Sunday, February 26, 2012

How to backup your google docs documents




I am a fan of google docs: I often needs to access and edit my documents while I am away, and google docs offers a great way to do that.
The problem is: I have a lot of large pdfs there, and they can take a while to load: I would love to have a local copy when I am in the office...
On top of that, I always like to have a local copy of stuff... just in case! Call me paranoid but what happens if your account is hacked? or if google unilaterally closes your account because they consider you don't respect the terms of use? Better be safe than sorry...
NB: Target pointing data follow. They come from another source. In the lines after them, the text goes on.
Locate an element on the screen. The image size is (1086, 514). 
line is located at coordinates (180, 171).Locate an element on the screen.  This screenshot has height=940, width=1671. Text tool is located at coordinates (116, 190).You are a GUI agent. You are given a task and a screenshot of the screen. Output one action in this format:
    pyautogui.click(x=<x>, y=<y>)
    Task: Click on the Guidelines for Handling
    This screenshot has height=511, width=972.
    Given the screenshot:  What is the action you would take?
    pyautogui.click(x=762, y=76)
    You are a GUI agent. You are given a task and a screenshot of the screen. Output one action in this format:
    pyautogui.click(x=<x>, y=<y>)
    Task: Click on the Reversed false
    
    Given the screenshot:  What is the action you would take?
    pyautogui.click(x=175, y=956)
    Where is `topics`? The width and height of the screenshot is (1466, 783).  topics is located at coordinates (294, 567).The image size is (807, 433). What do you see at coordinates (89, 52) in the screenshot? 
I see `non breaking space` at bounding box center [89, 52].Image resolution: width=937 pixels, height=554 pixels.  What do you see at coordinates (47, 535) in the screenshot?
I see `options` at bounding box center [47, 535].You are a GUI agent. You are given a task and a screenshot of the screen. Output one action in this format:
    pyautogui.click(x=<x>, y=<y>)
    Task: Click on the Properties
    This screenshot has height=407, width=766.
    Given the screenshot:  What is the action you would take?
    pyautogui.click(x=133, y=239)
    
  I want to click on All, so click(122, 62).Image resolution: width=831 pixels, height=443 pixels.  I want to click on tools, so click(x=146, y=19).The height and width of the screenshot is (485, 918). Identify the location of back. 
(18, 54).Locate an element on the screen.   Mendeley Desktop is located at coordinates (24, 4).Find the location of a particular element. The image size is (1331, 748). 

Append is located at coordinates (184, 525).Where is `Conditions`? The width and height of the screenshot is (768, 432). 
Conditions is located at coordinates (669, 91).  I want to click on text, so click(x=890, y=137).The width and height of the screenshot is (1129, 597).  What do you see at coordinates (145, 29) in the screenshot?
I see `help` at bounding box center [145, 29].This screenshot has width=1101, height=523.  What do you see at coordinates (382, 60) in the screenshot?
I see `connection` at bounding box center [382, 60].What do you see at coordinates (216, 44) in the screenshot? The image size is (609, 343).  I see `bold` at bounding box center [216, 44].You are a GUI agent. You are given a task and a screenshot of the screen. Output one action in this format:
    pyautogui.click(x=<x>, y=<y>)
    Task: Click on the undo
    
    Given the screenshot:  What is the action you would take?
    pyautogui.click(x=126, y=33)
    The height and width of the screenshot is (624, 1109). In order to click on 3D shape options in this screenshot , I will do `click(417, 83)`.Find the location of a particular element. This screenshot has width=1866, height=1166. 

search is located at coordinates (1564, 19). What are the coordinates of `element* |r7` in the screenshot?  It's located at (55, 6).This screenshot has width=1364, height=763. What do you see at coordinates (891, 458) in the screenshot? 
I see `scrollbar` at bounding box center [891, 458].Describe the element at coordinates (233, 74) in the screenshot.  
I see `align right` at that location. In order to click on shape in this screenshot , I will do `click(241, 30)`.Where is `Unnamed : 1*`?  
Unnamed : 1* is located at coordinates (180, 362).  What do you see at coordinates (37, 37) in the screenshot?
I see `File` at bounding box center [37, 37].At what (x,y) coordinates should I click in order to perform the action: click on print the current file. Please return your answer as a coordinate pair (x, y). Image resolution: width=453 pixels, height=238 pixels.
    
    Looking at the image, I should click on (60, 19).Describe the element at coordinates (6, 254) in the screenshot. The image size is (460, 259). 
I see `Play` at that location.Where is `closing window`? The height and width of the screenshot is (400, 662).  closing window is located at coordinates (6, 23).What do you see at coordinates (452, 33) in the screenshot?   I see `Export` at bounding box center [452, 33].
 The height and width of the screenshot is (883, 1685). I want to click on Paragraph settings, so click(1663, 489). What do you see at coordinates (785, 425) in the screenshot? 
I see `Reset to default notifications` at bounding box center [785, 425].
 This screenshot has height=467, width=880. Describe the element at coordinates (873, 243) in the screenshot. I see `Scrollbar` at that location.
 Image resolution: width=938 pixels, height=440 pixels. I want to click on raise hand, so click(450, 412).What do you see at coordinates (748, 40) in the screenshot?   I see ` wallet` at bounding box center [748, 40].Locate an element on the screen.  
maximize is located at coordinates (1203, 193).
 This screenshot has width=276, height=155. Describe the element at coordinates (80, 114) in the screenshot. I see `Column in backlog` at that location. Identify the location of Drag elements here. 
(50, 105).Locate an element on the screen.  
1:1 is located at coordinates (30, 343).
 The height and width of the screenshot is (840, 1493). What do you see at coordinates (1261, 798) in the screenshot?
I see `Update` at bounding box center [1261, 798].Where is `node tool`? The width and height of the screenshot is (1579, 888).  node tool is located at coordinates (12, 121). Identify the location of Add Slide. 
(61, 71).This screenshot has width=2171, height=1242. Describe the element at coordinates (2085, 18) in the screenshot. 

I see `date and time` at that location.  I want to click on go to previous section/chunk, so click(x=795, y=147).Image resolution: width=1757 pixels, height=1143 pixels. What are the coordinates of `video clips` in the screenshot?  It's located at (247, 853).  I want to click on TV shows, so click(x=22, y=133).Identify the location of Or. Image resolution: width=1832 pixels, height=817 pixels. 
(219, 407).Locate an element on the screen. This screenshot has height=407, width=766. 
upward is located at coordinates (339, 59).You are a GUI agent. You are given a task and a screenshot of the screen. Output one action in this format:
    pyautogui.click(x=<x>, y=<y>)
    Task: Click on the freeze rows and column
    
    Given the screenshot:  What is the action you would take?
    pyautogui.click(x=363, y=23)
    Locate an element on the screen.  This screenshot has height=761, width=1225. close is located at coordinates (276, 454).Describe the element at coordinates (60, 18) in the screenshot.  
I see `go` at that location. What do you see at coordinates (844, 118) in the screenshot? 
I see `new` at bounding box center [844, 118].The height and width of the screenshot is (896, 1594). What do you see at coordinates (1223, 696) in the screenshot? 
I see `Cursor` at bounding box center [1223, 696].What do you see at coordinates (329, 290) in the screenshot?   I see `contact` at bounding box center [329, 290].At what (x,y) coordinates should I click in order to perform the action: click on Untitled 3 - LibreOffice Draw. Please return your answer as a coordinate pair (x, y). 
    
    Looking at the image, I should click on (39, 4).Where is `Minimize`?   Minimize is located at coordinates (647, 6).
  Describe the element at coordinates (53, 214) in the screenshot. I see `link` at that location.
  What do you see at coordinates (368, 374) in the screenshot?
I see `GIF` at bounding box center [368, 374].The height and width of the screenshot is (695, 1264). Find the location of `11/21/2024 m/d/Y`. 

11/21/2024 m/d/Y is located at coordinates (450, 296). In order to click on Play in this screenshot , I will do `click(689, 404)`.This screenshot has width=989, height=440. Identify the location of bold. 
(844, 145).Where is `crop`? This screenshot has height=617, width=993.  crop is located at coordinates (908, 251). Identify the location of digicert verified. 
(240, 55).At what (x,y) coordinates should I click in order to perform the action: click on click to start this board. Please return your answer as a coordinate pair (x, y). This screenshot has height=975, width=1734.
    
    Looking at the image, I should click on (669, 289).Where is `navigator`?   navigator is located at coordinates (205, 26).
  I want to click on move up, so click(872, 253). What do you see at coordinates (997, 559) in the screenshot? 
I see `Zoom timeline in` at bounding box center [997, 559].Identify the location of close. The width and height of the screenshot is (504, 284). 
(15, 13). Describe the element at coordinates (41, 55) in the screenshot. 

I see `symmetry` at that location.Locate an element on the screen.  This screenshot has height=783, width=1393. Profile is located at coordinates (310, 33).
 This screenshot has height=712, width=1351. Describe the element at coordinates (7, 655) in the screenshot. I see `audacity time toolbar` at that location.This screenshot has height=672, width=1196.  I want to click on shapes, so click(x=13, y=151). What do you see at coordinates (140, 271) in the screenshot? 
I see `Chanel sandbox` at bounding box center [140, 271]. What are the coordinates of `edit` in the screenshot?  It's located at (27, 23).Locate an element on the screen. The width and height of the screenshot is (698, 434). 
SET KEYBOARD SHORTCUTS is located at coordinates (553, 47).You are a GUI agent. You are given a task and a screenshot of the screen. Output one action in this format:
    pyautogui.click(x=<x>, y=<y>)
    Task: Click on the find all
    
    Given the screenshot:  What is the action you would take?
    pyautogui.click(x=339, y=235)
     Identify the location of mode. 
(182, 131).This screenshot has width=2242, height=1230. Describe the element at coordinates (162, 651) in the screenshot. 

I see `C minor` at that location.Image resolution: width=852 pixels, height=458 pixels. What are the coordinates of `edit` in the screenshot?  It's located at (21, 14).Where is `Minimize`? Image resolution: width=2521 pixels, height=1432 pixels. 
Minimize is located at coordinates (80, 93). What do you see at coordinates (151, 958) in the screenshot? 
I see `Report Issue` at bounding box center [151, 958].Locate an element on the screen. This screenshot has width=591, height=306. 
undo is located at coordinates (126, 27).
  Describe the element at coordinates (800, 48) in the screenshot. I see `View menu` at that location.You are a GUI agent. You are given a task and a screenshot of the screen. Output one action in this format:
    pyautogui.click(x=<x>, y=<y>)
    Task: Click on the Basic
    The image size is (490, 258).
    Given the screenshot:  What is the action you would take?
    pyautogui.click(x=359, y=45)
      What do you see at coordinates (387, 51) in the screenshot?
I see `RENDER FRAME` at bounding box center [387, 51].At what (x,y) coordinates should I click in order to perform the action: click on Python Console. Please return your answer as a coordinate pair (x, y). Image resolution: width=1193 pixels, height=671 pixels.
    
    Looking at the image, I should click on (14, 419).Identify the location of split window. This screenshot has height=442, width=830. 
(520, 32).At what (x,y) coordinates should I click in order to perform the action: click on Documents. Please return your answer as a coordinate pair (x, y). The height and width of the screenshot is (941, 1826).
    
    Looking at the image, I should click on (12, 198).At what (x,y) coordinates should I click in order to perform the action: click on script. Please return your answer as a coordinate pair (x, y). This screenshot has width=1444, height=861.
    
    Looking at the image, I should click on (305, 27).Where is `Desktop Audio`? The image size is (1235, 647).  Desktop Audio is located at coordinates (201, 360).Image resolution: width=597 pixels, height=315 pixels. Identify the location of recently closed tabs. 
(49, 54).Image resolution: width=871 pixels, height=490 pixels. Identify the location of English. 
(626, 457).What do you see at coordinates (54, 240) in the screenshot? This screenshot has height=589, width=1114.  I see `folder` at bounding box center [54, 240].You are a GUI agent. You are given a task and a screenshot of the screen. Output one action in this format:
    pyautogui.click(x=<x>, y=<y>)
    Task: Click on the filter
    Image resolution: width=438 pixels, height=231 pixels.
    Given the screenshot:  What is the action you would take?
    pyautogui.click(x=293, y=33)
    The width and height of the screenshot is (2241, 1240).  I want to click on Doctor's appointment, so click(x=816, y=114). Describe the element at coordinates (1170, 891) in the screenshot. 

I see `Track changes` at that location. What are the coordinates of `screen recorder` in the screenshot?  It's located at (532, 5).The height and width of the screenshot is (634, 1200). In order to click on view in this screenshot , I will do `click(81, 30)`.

I couldn't find anywhere an application that would do what I want (get a local backup of my google documents and update it regularly).
There is the google "takeout" application but you can not schedule regular downoads...
A project like google-docs-fs seems promissing but it does only support google documents (and not any other file you may have uploaded if you have -like me- a premium account). Plus, my analysis is that there are too many possible points of failures if you rsync this file system... I need something more robust.


I decided to code what I need myself: a java command line application that can be used to schedule regular downloads of all your google docs documents.


1. Presentation gdocsauploader.jar

The features implemented:
- re use data from a previous data to avoid re-downloading files that haven't changed
- rotating backups (for example, a maximum of 7 backups backup.zip being the most recent one and backup.7.zip being the oldest one)
- zip archive or just a folder archive (takes more space but easier to access)
- configurable document export mode (export google spreasheets as xls or as csv)
- download only once documents that are in multiple folders (gdocsbackup.removeduplicateddocuments)
- archive without folder structure (all documents in a zip, like google takeout) or with folder structure (much easier to navigate)
- support for any type of files.

TODO:
- use hard links on operating systems that support it (that would substantially reduce that amount of disk needed for multiple backups with a lot of unchanged documents)
- fix the bug that forces you to use a temp directory on the same partition as the destination directory

In my setup, I want to install pgdocsauploader.jar as a daily cron on my NAS, but you can install it anywhere.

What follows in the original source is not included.